Depuis longtemps déjà, il est admis que les maladies psychiatriques telles que la schizophrénie et la dépression ne peuvent pas être expliquées de manière monocausale, mais que des approches multifactorielles sont nécessaires. Au niveau de la méthodologie de recherche, cela signifie que les approches de recherche isolées ne sont pas suffisantes, mais qu’il faut des méthodes capables d’appréhender la combinaison de mécanismes multifactoriels (par ex. au niveau génétique, neurobiologique, phénoménologique). Il en va de même pour l’étude du cerveau humain, avec ses milliards de neurones et de connexions neuronales.
L’objectif du projet Human Brain est de pouvoir explorer la complexité du cerveau et de ses maladies. Deux approches sont prévues à cet effet : D’une part, un modèle numérique du cerveau est reconstruit sur la base de données neuroscientifiques et génétiques. D’autre part, de grandes quantités de données concernant de nombreux aspects d’une maladie doivent être rassemblées dans un format de données unique. La vision de ce projet est de combiner ces deux approches et de trouver de nouvelles explications en intégrant les caractéristiques génétiques et neurophysiologiques des maladies psychiatriques et les phénotypes complexes qui y sont associés. En résumé, il s’agit donc d’une approche de la collecte et de l’analyse de grandes quantités de données relatives au cerveau humain.

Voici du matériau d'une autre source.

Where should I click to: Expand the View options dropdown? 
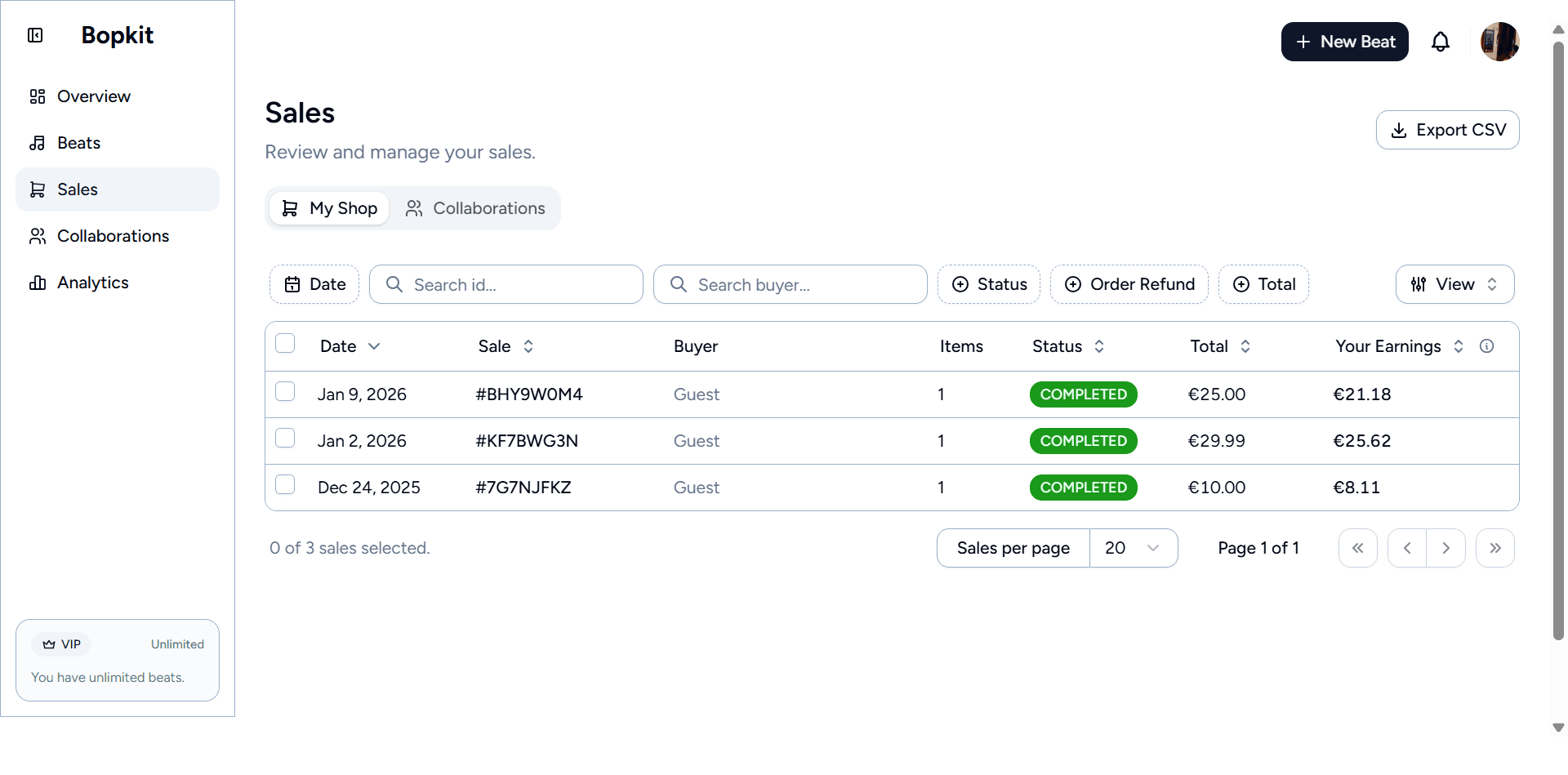1454,283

“Approche ascendante” et “approche descendante”.
Dans l’approche ascendante, l’objectif de reproduire entièrement le cerveau, c’est-à-dire de le numériser, est central. Sur le plan méthodologique, il s’agit d’un projet d’intégration de données comparable au développement d’un atlas numérique basé sur différentes sources de données à différentes échelles. Un modèle numérique de la structure et du fonctionnement du cerveau est conçu sur la base des données du “Blue Brain Project” [1]. L’approche descendante consiste à collecter des données relatives aux différentes caractéristiques d’une maladie (niveau génétique et moléculaire, niveau comportemental, etc.). Ces données sont collectées dans les cliniques et les universités partenaires, restent sur les ordinateurs des institutions concernées et sont analysées par un logiciel spécial. Les paramètres de ces analyses sont ensuite stockés dans une plate-forme neuroinformatique centrale. De là, ces données sont transmises à d’autres plates-formes :
- Plate-forme de simulation (= examen du cerveau sain)

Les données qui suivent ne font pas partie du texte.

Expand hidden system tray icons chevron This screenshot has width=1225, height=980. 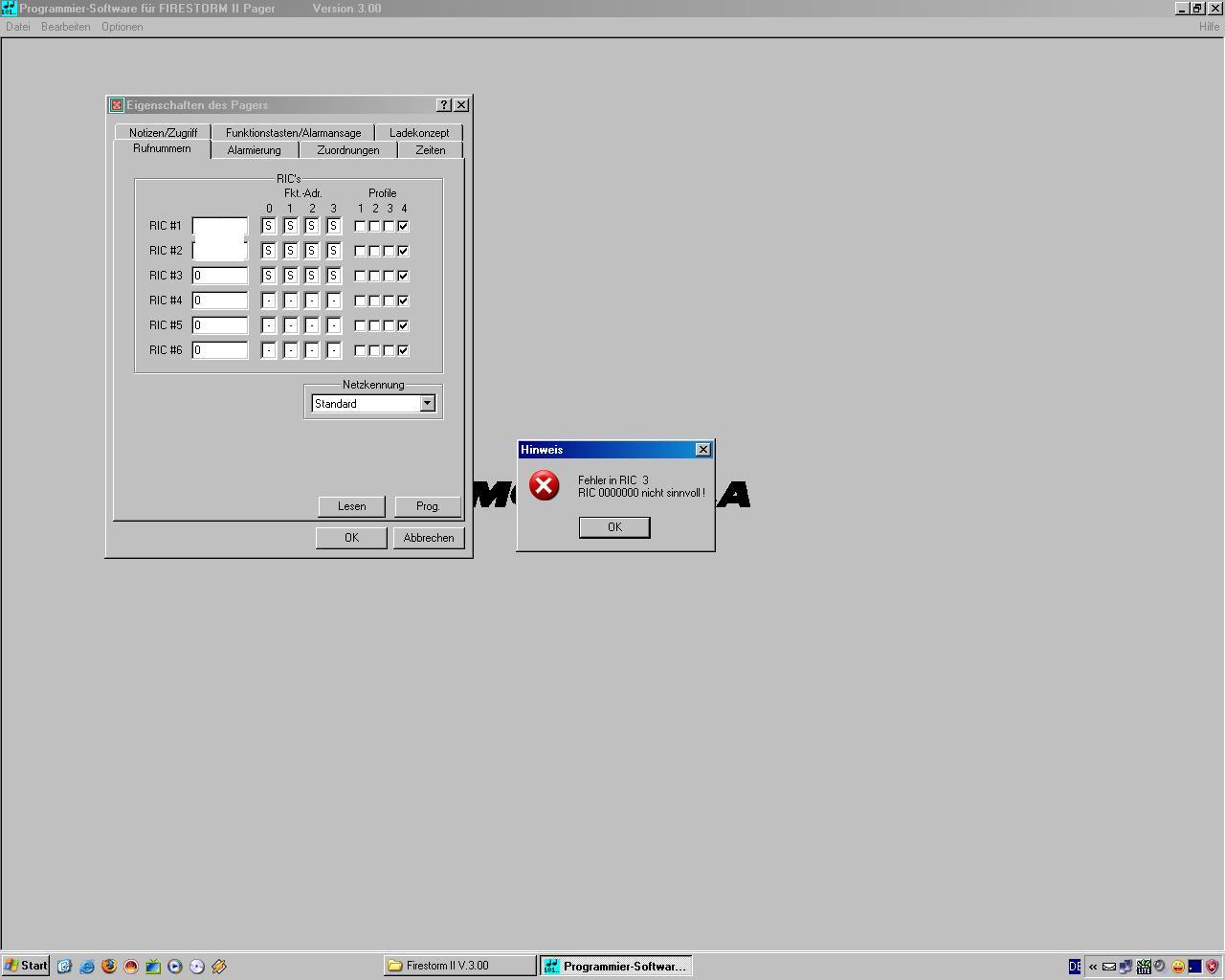1093,967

- Plate-forme dédiée aux maladies
Il existe douze sous-projets au sein du projet Human Brain. Dans le cadre du sous-projet 10 (“Neurorobotics”), les scientifiques et autres spécialistes disposent par exemple d’un nouvel environnement basé sur le web (“Neurobiotics Plattform”) (fig. 1), qui offre la possibilité de combiner des modèles cérébraux avec des simulations détaillées de robots et de leurs environnements, et d’utiliser les systèmes de neurorobotique qui en résultent pour des expériences in silico [2].
La plate-forme d’informatique médicale
Le sous-projet de recherche sur les maladies mentales (“The Medical Informatics Platform”) (Fig. 1) vise à mieux comprendre les maladies mentales. Il implique 14 institutions partenaires et 5 cliniques, dont un groupe de recherche dirigé par Ferah Kherif et Bogdan Draganski, tous deux chercheurs et enseignants à l’Université de Lausanne.

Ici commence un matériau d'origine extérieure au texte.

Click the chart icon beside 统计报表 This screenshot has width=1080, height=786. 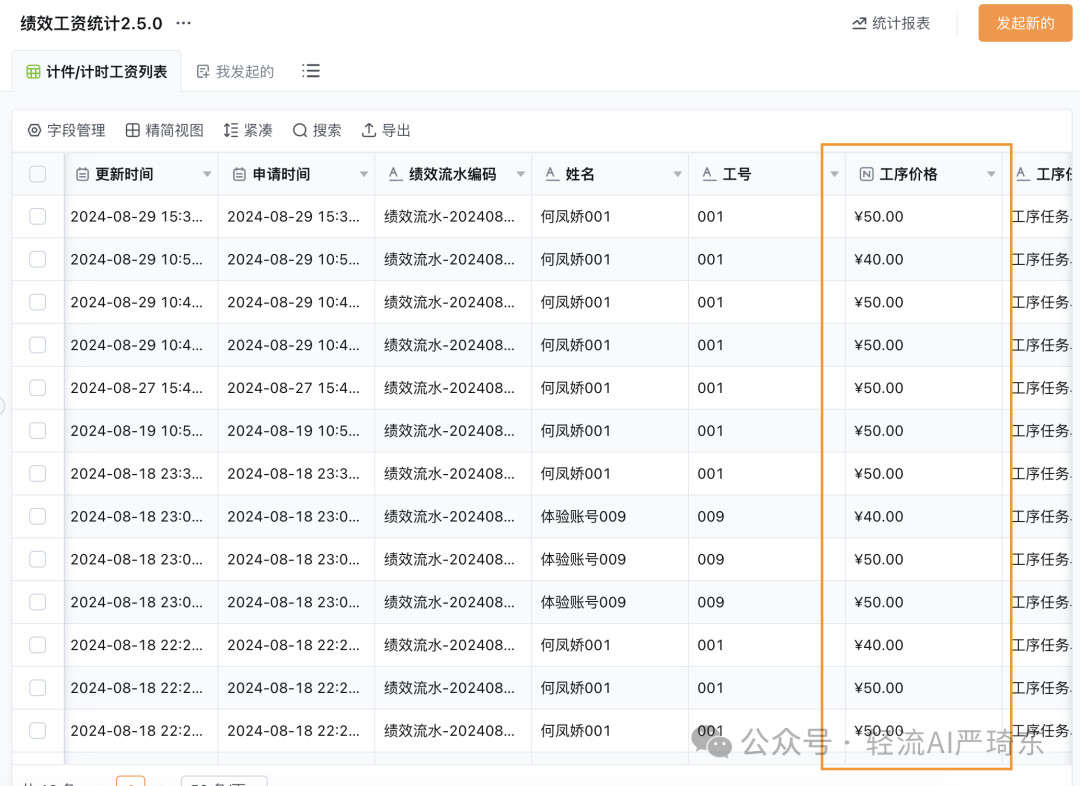click(858, 22)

Les sciences du cerveau et le diagnostic clinique doivent être reliés et les données doivent être standardisées. L’objectif est de mieux prédire et expliquer les maladies complexes en intégrant des données sur les caractéristiques cliniques (phénoménologie), étiologiques et biologiques et en les comparant au modèle numérique du cerveau.
Comment cela est-il mis en œuvre ? On mesure toutes les informations disponibles sur une maladie donnée au niveau génétique, moléculaire ou comportemental. Des algorithmes d’apprentissage automatique sont utilisés pour analyser ces données. Le réseau apprend ainsi à trouver des différences et à former des clusters au sein d’un vaste ensemble de données.
Par exemple, une analyse réalisée avec cette méthode sur un grand ensemble de données de patients atteints de la maladie d’Alzheimer [3], comprenant des données sur les caractéristiques génétiques, moléculaires et cognitives, a permis d’identifier différents sous-groupes. Cette méthode permet d’étudier comment certains mécanismes produisent une phénoménologie particulière. Dans une prochaine étape, ces connaissances pourraient être utilisées pour développer des médicaments spécifiques à des sous-groupes. Étant donné que le projet Human Brain est une infrastructure de “big data” dont le but est d’accéder à une grande quantité de données cliniques, des questions éthiques, telles que les conditions d’un “consentement éclairé”, doivent également être résolues [4].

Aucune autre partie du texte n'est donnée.